On March 25 the U.S. Senate voted overwhelmingly (97-2) to admit Montenegro to NATO, prolonging the Atlantic Alliance’s expansion into Eastern Europe and sending a strong signal against what the Americans perceive as Russian meddling in the Balkans. Moreover, as MacroGeo wrote, the vote greatly complicates any détente between Moscow and Washington as envisioned by Donald Trump and lays bare the White House inability to unilaterally set the U.S. strategy. Now the defense treaty is headed for Trump’s desk and the president is widely expected to sign it, as sending back a measure which passed the Senate with nearly unanimous bipartisan support risks compromising the rest of his domestic agenda.

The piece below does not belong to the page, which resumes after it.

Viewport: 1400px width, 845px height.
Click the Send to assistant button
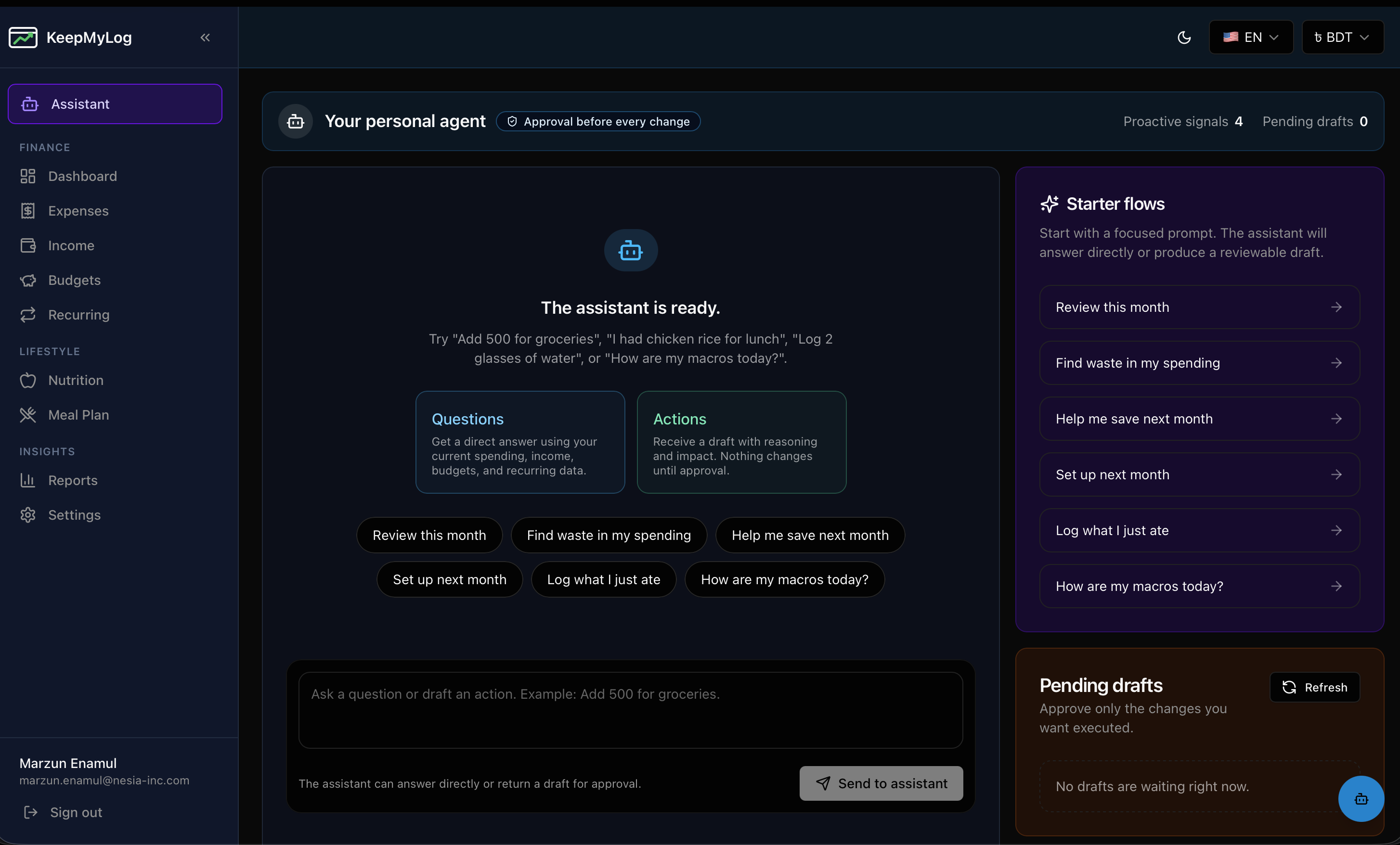880,783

Much has been made of the protests which took place all across Russia for the past two weekends, especially following opposition leader and blogger Alexei Navalny’s arrest. On a geopolitical level, two contradictory considerations matter the most. On the one hand, for the first time in over 20 years protests also happened in Russia’s far-flung regions, something which utterly surprised Russia’s authorities. People took to the streets not only in Moscow, where the middle class has usually been highly critical of Putin, but also in Siberia, in the Urals, in Dagestan, in the Far East region of Altai Krai. On the other hand, the West tends to overestimate any protest happening in Russia. Economics always submits to geopolitics and the Russians have shown throughout the decades that spread out misery won’t be enough to spur regime change. Russians usually bask in their imperial status and tend to put up with hard restrictions if their national pride is properly fed. Something Putin has been doing for the past few years with his long forays into Ukraine and into Syria’s civil war.